Remember me. The story behind the story (part 6)

The author and his creation.

How much of the real life of an author in his works? How much of the personality of an author in his characters?
These are interesting questions and soon after getting to write one begins to pose because, if one is an observer when one writes, the characters begin to speak as one, begin to think as one and act as one would in certain circumstances.
The above also applies to the passages of our life (in my case many experiences of my childhood and early youth). Since I can remember I have liked classic art (styles such as renaissance, baroque, victorian) in music, painting, sculpture and architecture. There are many images of all that, that populate my mind and that I capture when writing.
Fortunately, today I can find many artists from different disciplines that satisfy my desire to enjoy that in the present.
In music, for example, I can mention the violinist Lindsey Stirling whom I really enjoy listening to.

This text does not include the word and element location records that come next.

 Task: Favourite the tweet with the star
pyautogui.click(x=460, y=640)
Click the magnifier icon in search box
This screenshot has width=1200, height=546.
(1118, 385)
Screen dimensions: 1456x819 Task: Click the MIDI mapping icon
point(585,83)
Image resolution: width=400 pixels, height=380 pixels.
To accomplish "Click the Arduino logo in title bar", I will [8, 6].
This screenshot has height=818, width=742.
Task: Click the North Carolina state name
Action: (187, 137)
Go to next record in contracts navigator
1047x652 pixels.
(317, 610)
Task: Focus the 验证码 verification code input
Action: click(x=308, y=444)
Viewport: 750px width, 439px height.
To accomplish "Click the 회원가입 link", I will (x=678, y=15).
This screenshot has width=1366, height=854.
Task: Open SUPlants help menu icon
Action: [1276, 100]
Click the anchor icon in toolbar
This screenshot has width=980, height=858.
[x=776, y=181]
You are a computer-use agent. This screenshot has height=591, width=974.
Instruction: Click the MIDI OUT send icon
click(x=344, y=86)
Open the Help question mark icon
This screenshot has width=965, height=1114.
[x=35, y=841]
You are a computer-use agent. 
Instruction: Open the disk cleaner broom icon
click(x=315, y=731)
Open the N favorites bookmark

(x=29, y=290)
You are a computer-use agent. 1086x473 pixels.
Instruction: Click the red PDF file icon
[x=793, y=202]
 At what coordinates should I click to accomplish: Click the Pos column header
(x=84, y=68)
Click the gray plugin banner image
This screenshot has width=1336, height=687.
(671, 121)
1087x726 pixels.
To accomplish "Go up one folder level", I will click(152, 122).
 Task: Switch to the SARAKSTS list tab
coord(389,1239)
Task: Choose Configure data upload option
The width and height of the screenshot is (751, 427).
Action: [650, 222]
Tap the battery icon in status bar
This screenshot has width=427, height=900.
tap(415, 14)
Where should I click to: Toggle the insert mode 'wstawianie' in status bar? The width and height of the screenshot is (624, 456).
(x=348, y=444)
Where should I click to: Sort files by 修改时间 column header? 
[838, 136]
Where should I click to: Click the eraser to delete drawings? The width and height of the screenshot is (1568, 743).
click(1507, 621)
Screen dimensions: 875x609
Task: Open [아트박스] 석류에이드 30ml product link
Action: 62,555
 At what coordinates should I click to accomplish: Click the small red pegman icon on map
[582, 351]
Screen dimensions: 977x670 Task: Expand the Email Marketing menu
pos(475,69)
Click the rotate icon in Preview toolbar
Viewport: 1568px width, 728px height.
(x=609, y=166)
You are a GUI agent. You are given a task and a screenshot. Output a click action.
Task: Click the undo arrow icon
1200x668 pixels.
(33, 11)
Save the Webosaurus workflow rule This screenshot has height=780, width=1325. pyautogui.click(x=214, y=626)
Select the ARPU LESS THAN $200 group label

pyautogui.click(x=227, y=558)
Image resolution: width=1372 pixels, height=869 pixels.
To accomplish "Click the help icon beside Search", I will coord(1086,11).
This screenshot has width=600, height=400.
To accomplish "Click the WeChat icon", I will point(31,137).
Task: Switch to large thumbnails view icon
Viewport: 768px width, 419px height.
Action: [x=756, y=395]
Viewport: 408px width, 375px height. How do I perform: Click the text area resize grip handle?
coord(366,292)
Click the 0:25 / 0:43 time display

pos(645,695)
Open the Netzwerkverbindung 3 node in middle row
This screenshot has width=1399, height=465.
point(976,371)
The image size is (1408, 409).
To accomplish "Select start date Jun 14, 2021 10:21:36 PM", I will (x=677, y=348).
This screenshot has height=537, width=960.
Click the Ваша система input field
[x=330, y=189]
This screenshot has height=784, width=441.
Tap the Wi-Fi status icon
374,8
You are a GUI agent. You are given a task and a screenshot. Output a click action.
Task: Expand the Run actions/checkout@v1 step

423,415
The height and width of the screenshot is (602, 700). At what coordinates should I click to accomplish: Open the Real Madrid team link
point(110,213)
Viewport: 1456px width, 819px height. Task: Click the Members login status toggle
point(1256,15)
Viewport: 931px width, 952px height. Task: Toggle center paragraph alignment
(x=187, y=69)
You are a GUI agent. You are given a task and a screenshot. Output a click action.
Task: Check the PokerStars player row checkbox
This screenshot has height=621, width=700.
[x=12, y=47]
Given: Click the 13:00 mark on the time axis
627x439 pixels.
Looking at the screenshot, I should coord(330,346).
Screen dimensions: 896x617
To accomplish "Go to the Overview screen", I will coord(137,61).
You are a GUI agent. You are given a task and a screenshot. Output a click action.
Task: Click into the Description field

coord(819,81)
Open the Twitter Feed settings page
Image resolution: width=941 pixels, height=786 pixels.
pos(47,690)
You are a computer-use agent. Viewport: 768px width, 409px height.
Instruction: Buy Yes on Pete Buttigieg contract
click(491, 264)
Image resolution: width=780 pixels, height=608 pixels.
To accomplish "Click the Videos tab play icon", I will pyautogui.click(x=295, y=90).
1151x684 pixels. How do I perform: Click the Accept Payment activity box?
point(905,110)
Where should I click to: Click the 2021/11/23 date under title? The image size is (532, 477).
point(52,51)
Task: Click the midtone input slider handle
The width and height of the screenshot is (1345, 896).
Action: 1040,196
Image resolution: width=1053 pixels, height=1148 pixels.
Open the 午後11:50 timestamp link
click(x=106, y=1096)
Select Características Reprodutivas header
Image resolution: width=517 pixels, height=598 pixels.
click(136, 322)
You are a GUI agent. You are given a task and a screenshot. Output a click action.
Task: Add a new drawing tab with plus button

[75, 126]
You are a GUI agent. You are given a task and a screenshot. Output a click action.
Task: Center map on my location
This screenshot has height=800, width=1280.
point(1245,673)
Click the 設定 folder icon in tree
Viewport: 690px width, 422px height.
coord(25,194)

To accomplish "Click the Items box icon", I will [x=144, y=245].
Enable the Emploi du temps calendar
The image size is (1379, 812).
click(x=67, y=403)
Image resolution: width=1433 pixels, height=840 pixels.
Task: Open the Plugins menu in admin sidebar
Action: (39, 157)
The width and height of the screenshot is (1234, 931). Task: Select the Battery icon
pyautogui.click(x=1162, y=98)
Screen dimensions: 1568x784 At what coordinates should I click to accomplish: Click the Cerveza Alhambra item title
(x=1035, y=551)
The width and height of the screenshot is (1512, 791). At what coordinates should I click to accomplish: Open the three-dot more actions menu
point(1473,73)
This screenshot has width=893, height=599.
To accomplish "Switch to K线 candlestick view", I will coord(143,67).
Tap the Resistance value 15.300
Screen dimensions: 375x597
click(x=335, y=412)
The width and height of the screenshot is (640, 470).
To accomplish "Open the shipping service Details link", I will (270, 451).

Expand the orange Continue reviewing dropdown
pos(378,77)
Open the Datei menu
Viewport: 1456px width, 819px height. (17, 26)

Here I will tell you a secret about my work, in Remember me I have put, in some special sectors of the plot, real passages of my own life, I will not tell you which ones (I'll let you try to discover them). They are facts of my life that have marked me in some very special way and that I have never wanted to let them be erased from my mind; I imagine that it is even possible that some of you, when you read certain parts of Remember me, will find yourself reading passages from your own lives ... and I hope they will evoke the same melancholy happiness that they evoke to me.
With respect to the characters, I must confess that I love to see myself reflected in them. A lot of what they say are things that I really think. No matter the sex or their main characteristic (if they are good or bad) because, as with ying and yang, good and evil are mixed in everything and in all, and what defines what is good and what is evil is the proportion of good and evil that there is in each attitude or in each person...
The hardest speeches, the hardest things to say, are usually said by the characters we consider "evil" (although it is not always and that's when they most impact) and the most beautiful and pleasant things are reserved for the "good" (sounds unfair, but that's how the stories work).
However in Remember me my characters are not entirely "evil" or entirely "good" (that would not be real, it would be a cliché of immaturity and, as a writer, I have been safe from that for a long time). You can see how my characters are changing as different things happen to them (and they will change much more in the future, in ways that will surprise you, I assure you) and, as life changes us all, they too It's the same.
Here I leave this entry, which has been a bit introspective, with a reflection own personal: "Writing a book is possibly the only thing more fascinating than reading it".